▸ **Dataset extract**
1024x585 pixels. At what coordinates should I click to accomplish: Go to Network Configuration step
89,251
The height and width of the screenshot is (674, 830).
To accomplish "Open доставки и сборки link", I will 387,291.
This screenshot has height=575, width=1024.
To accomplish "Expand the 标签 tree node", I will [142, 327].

--

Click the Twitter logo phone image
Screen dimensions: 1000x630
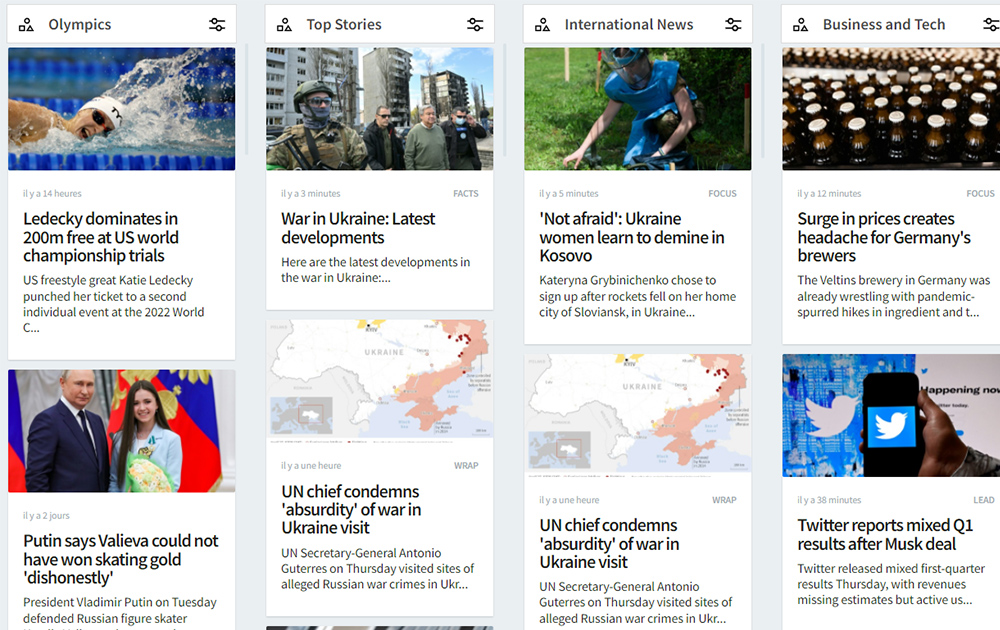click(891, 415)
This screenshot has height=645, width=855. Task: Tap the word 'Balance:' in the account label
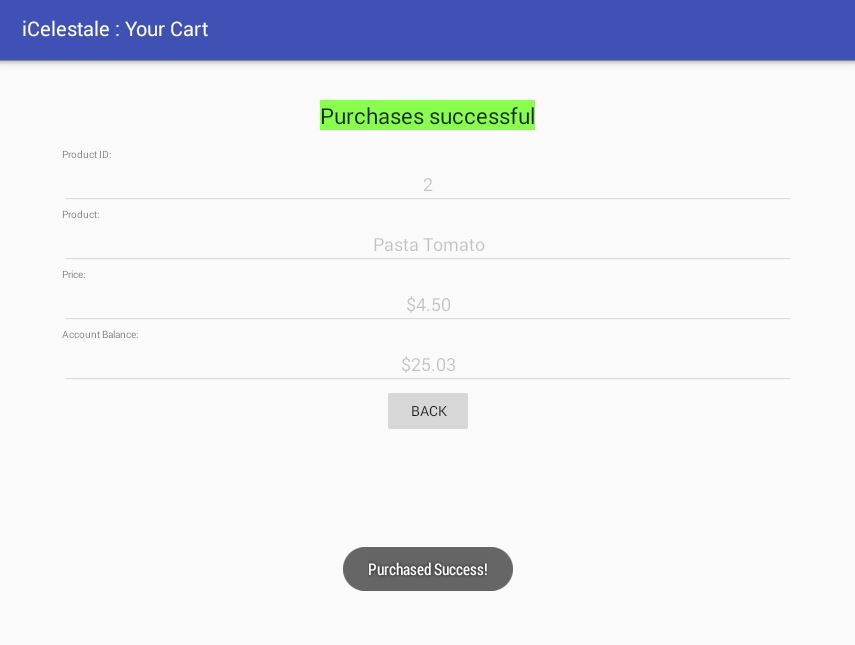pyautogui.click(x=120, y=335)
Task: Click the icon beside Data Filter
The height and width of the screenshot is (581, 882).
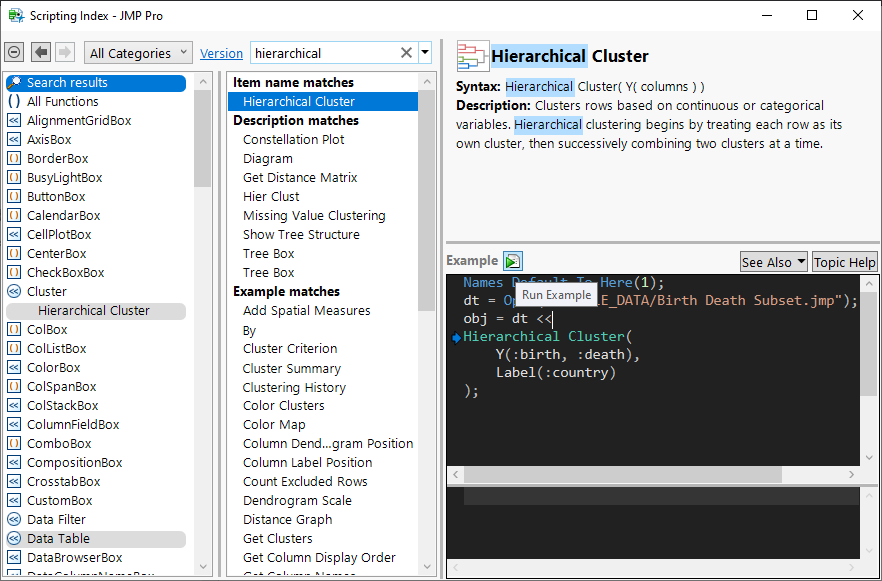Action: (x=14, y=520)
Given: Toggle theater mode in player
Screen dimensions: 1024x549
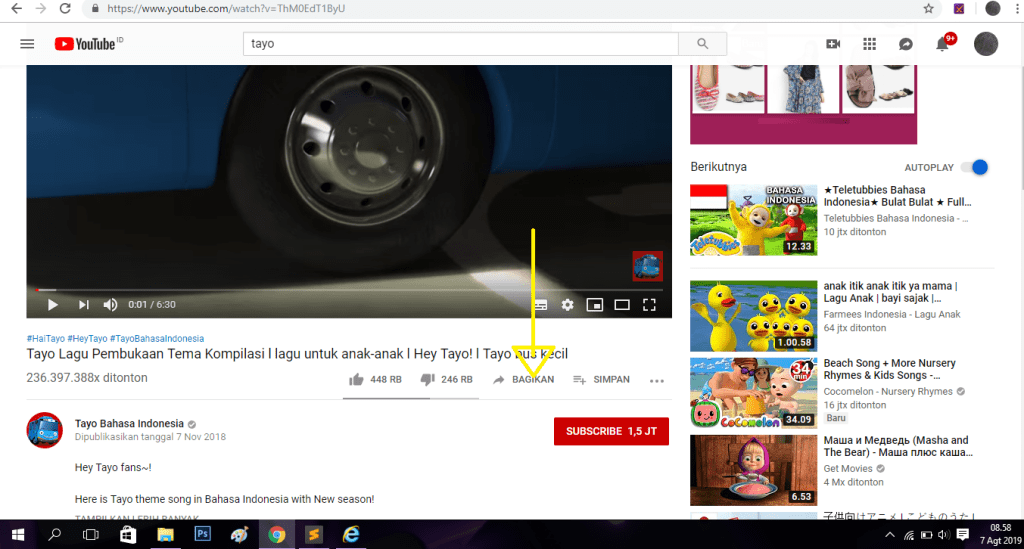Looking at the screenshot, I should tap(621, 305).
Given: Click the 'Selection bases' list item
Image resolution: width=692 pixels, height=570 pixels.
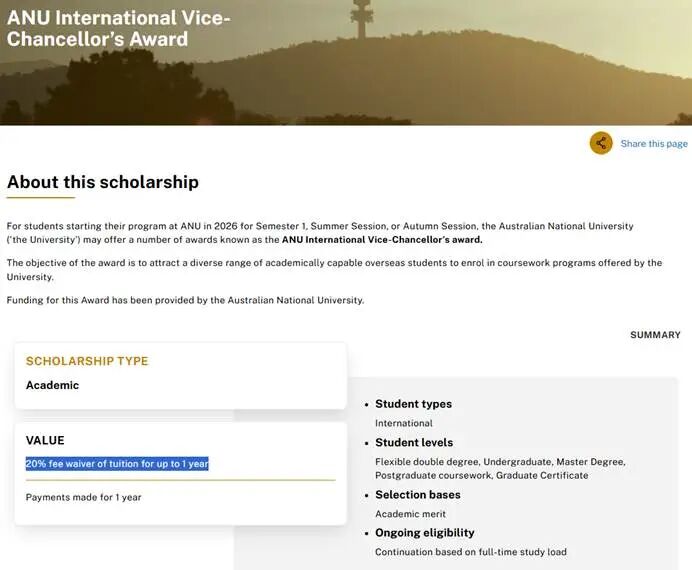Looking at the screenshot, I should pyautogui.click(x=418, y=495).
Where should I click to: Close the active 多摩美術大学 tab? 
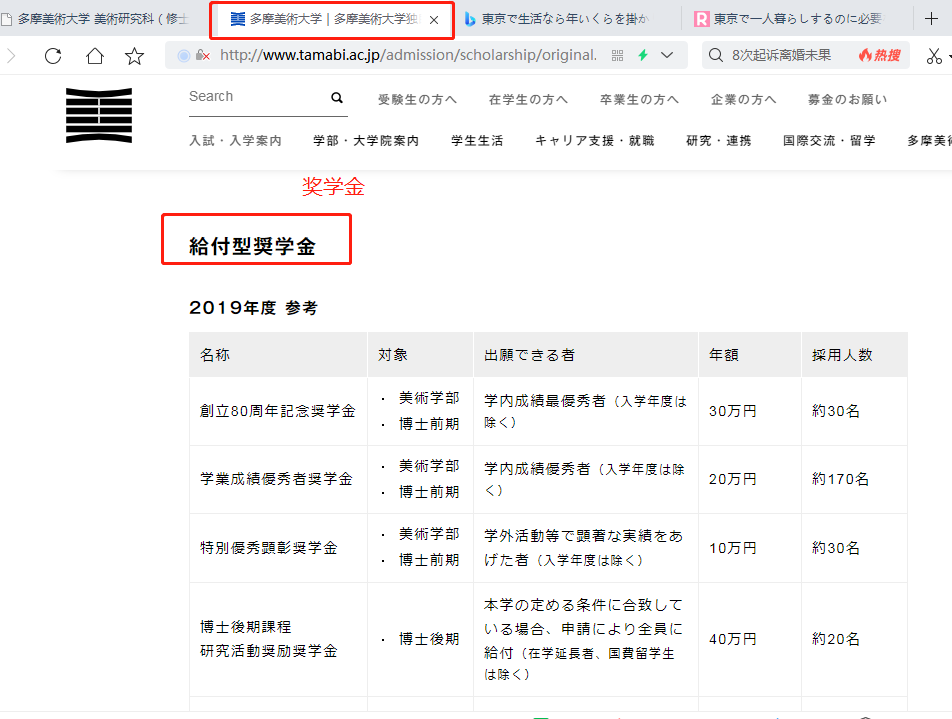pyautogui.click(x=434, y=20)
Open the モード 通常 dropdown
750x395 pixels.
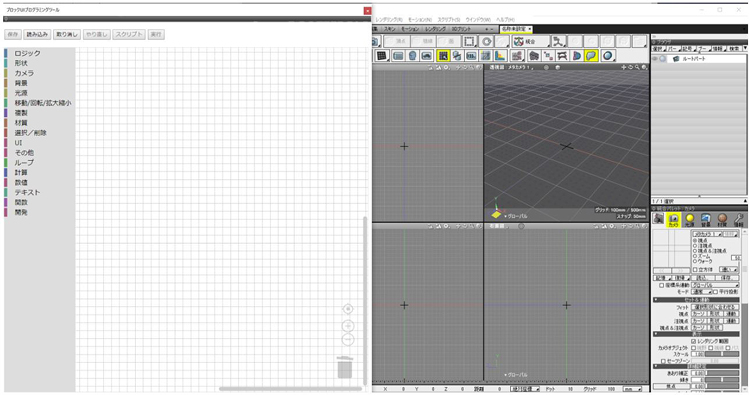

▸ **Task item**
What is needed is an exact copy of only the lines above from the one with "Image resolution: width=692" to the one with "750x395 pixels.", both kept, with every picture left out.

▸ **Task result**
Image resolution: width=692 pixels, height=570 pixels.
Looking at the screenshot, I should pyautogui.click(x=418, y=495).
Where should I click to: Close the active 多摩美術大学 tab? 
pyautogui.click(x=434, y=20)
Open the モード 通常 dropdown
750x395 pixels.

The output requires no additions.